In January 2018, months after Mr. Kagame had been re-elected with 99 percent of the vote, Mr. Rusesabagina tried to enlist a second American president to his cause.

“I request your support in liberating Rwandan people,” he wrote President Trump. Since 1994, he said, “nothing has changed” in Rwanda.


Bringing Change “By Any Means Possible”

In June and July 2018, gunmen carried out a spate of attacks on remote villages in the Nyungwe forest, inside Rwanda’s southern border with Burundi.

The deadliest hit Nyabimata, a hamlet of steep slopes and banana trees, on the night of June 19. Three people were killed, including Fidel Munyaneza, a primary schoolteacher. His wife, Josephine, said he had been shot in the back.


The Rwandan authorities blamed the attack on the National Liberation Forces — the armed wing of a Rwandan opposition coalition that, at the time, was led by Paul Rusesabagina.

Months later, Mr. Rusesabaginadelivered the video address that spoke of change “by any means possible,” which Rwanda’s government calls proof of his guilt.

From jail, he said he did not remember making such a video.


A Mysterious Flight to Kigali

When he boarded a flight from Chicago to Dubai on Aug. 26, Mr. Rusesabagina provided his family with scant details. “Meetings,” he said.

The pandemic had separated him from his wife, stranded in Brussels since February. He hadn’t been able to visit a newborn grandchild near Boston.

But this trip was apparently worth it.

Mr. Rusesabagina spent just six hours in Dubai. At the city’s second, smaller airport he boarded a private jet that he believed was headed to Bujumbura, Burundi.

In fact, the plane was operated by GainJet, a Greece-based charter company frequently used by Mr. Kagame. It landed just before dawn on Aug. 28 in Kigali, where Mr. Rusesabagina was promptly arrested.

“He delivered himself here,” said Rwanda’s spy chief, Brig. Gen. Joseph Nzabamwita, with a smile. “Quite a wonderful operation.”

If that operation was straight out of the Kagame playbook — dissidents say a private jet flew another opposition leader from the Comoro Islands to Rwanda last year — the nature of the bait used to entrap Rwanda’s latest victim was unclear.

Mr. Rusesabagina said he had been invited to Burundi by a pastor, Constantin Niyomwungere, who invited him to speak at his churches. The pastor could not be reached for comment. Rwandan officials say Mr. Rusesabagina’s true purpose was to coordinate with armed groups based in Burundi and Congo.


Mr. Rusesabagina seemed determined in the jailhouse interview to maintain his customary unruffled demeanor. But he could be evasive and contradictory. He spent the first three days of captivity at an unknown location, blindfolded and bound, where he was interrogated “not much,” he said.


Human Rights Watch says his arrest violates international law, even if he was duped into voluntarily boarding the flight from Dubai.

General Nzabamwita dismissed any suggestion of illegality because, he said, the United States and Belgium had been cooperating with his investigation all along. In fact, he added, the head of Belgian intelligence and the C.I.A. station chief in Kigali had personally congratulated him on the arrest.

“They were only surprised how we could conduct such an operation, and very successfully,” he said.

American and Belgian officials denied the general’s assertion. In an email, a spokesman for Belgium’s SGRS intelligence service said its head, Claude Van de Voorde, had “NEVER congratulated the Rwandan authorities” on the arrest.

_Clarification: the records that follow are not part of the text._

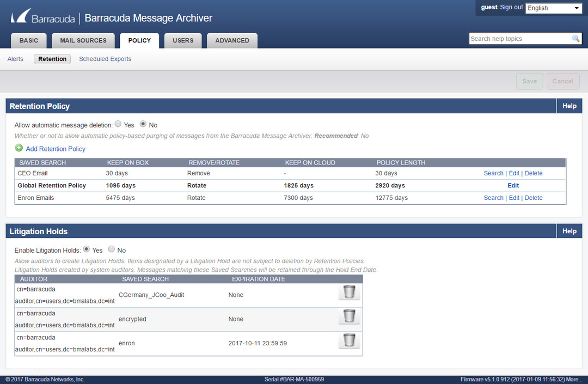The width and height of the screenshot is (588, 384).
Task: Open the English language selector
Action: (553, 8)
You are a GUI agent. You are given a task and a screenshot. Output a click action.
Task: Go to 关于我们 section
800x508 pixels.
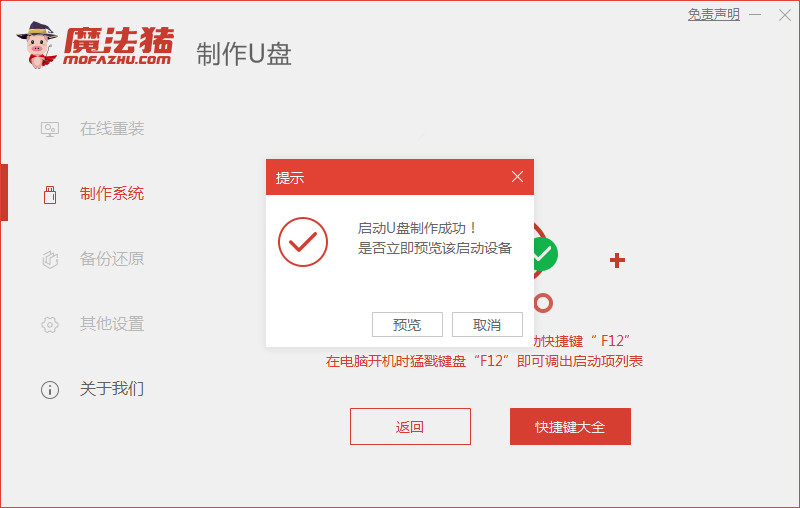click(112, 389)

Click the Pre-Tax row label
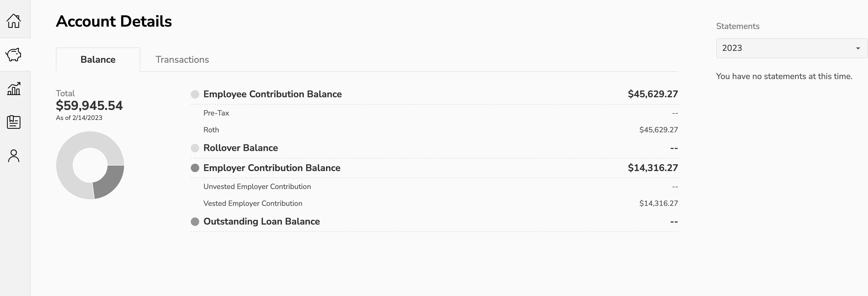click(x=216, y=113)
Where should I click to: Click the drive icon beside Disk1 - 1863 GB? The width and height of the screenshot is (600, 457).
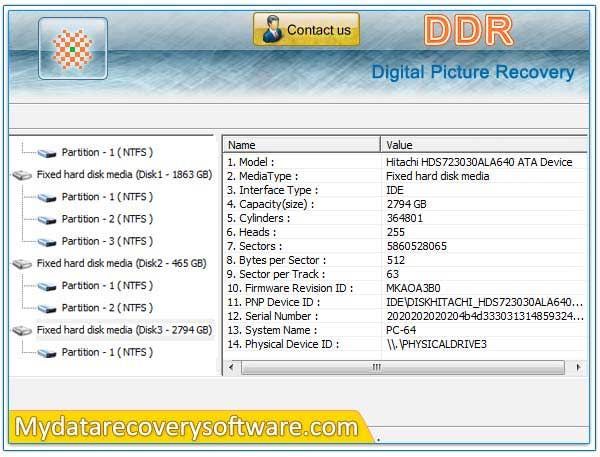[22, 175]
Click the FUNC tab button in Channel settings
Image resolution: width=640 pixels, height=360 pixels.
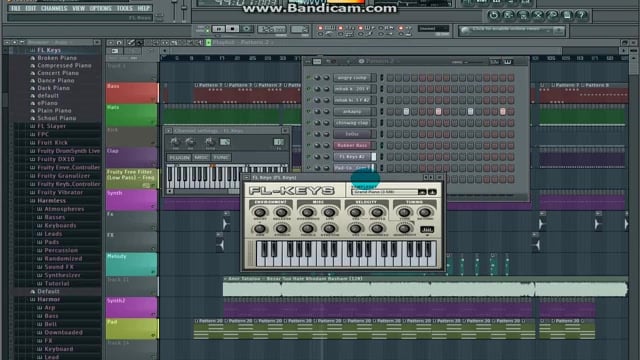coord(221,158)
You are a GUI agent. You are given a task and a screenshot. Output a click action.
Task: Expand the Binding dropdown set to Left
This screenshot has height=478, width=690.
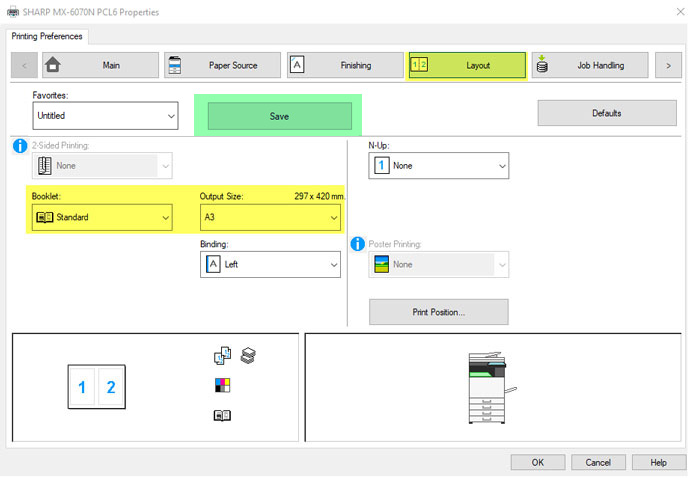click(270, 265)

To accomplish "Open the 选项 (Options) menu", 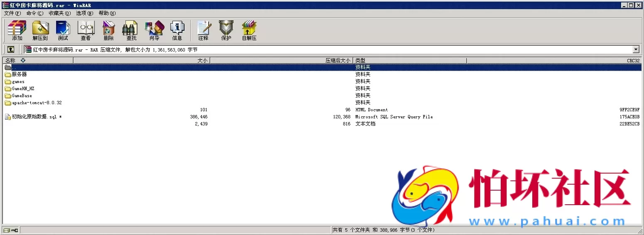I will [84, 13].
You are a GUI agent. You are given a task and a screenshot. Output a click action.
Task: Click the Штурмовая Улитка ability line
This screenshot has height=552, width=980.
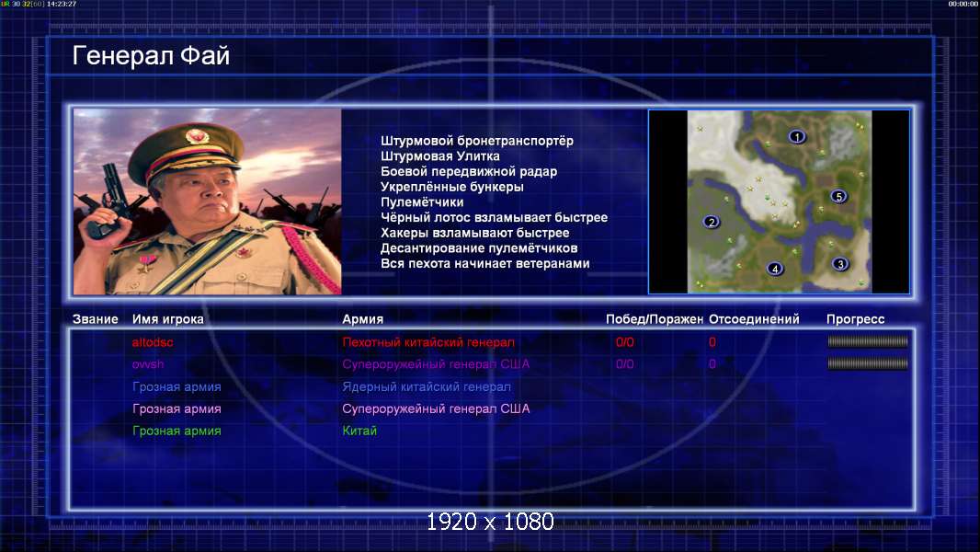coord(440,156)
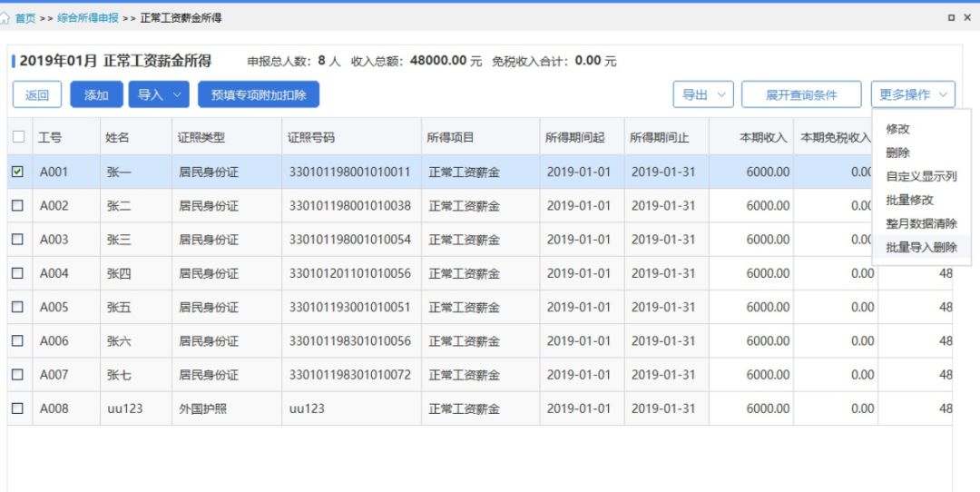This screenshot has height=492, width=980.
Task: Choose 修改 from the more actions menu
Action: 898,129
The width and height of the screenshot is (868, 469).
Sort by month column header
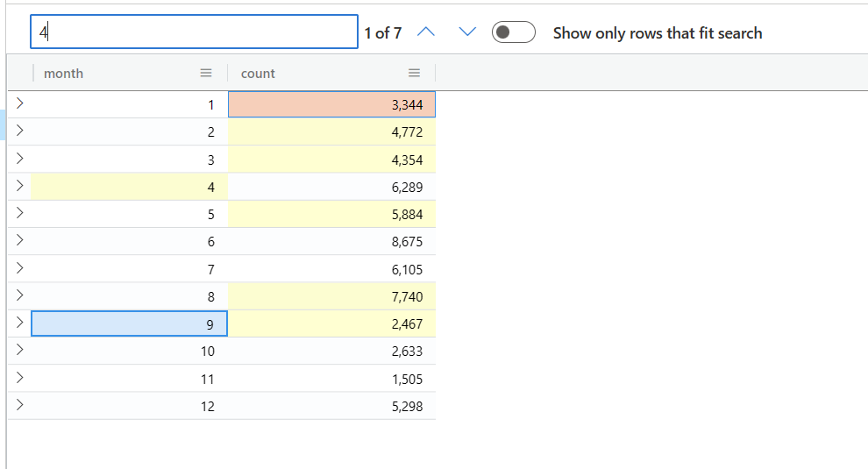(x=64, y=73)
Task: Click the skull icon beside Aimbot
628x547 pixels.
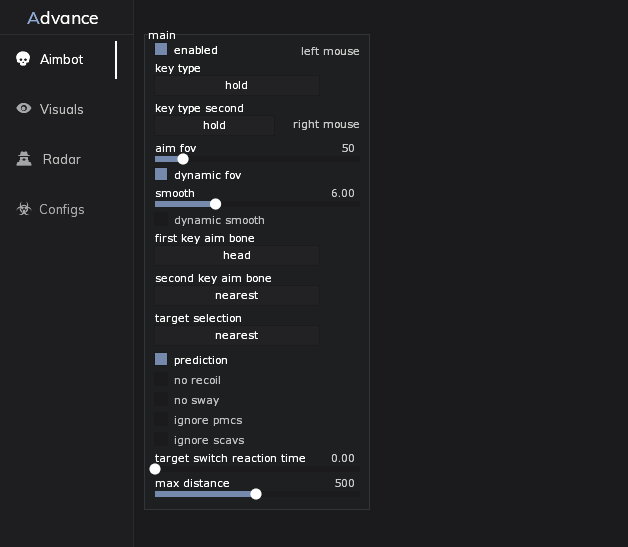Action: pos(23,60)
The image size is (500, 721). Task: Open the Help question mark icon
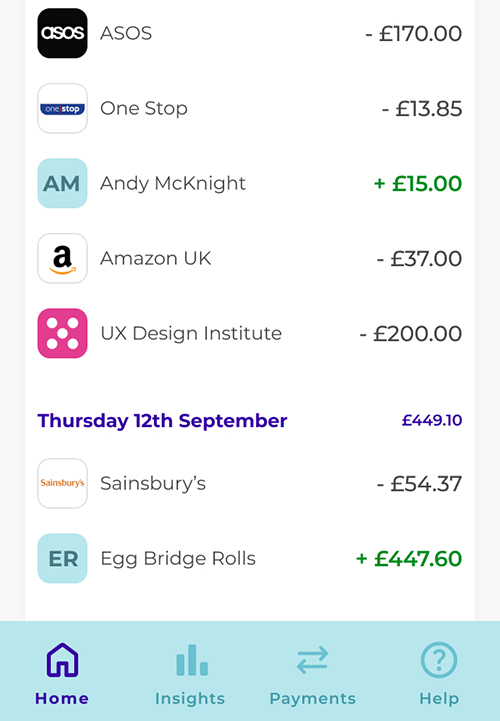click(x=439, y=660)
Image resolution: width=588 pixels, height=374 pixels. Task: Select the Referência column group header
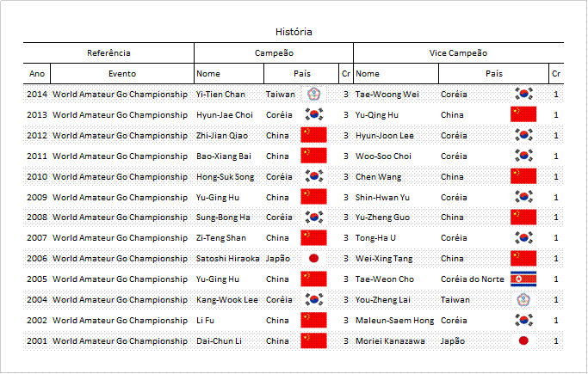(x=108, y=52)
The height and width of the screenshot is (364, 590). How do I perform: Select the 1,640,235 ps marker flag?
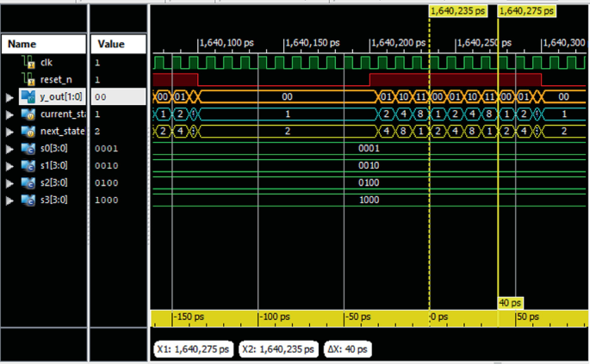pyautogui.click(x=459, y=11)
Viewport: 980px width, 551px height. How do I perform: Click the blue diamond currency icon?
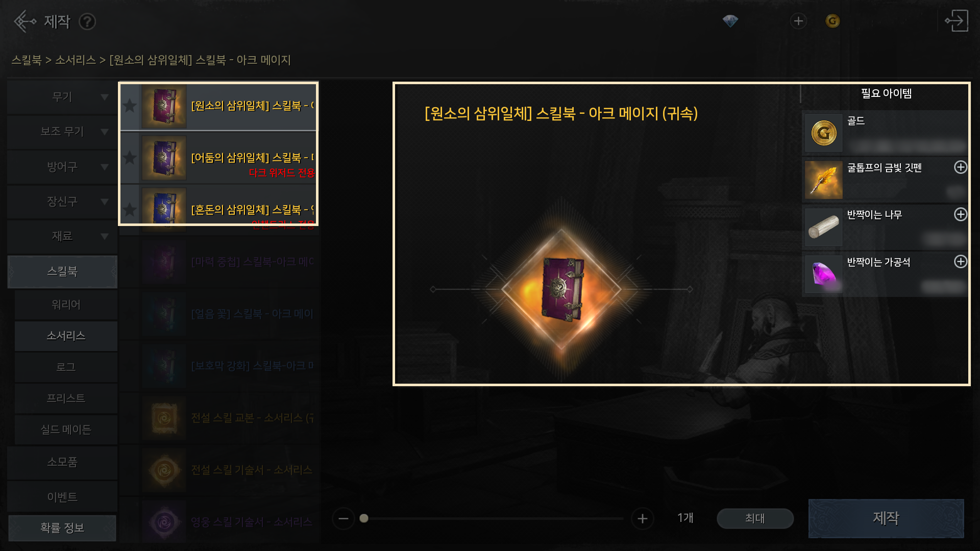pos(730,21)
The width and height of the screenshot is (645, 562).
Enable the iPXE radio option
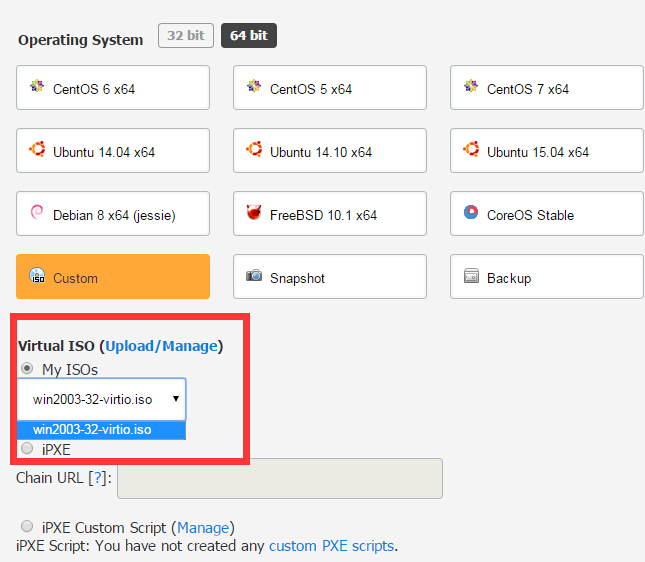pyautogui.click(x=27, y=449)
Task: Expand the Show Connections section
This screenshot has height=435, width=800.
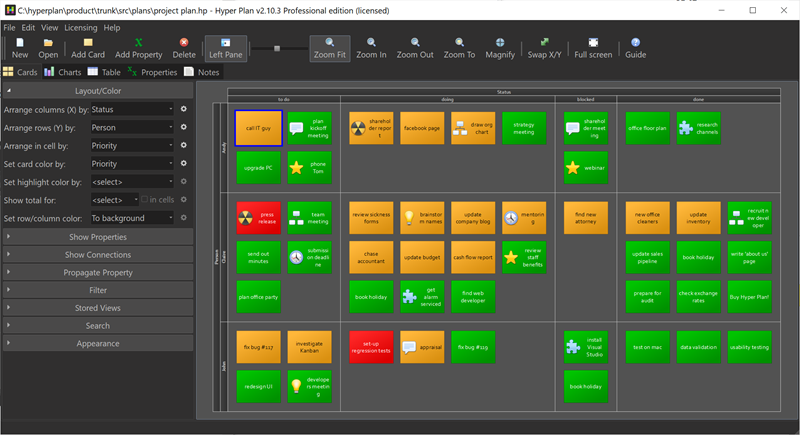Action: point(98,255)
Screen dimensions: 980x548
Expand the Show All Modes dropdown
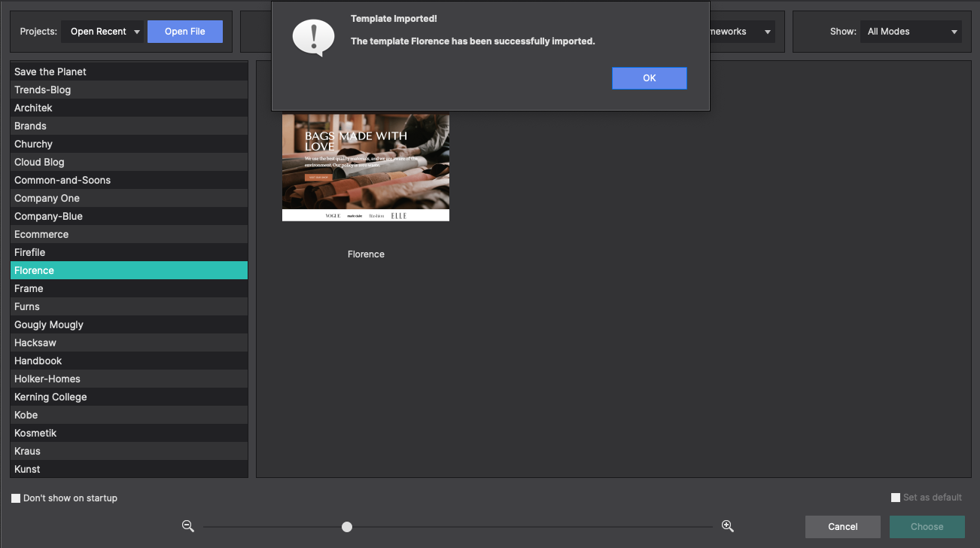coord(912,32)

Embracing — and Fearing — the Truth

In “Hotel Rwanda” Mr. Rusesabagina is depicted as a wheeler-dealer who used cigars and flattery to talk his way out of the deadliest trouble. Now, confined to a jail cell five miles away, those are not options.

Supporters, both in Hollywood and the Rwandan opposition, argue that he cannot receive a fair trial. “They will do everything to keep him in jail,” said Faustin Twagiramungu, a former prime minister of Rwanda and political ally of Mr. Rusesabagina.

Mr. Rusesabagina, for his part, insisted that his group was “not a terrorist organization,” even if its components include an armed group.

Its objective, he said, was to highlight the plight of “millions” of Rwandan refugees and exiles, like him, who remain trapped outside the country, more than a quarter century after the genocide.

“We wanted to wake up the international community, foreign countries and Rwanda itself,” he said. “To remind them that we also exist.”




Abdi Latif Dahir reported from Kigali and Nairobi, Declan Walsh from Cairo, Matina Stevis-Gridneff from Brussels and Athens, and Ruth Maclean from Dakar, Senegal. Julian Barnes contributed reporting from Washington. The article was written by Mr. Walsh.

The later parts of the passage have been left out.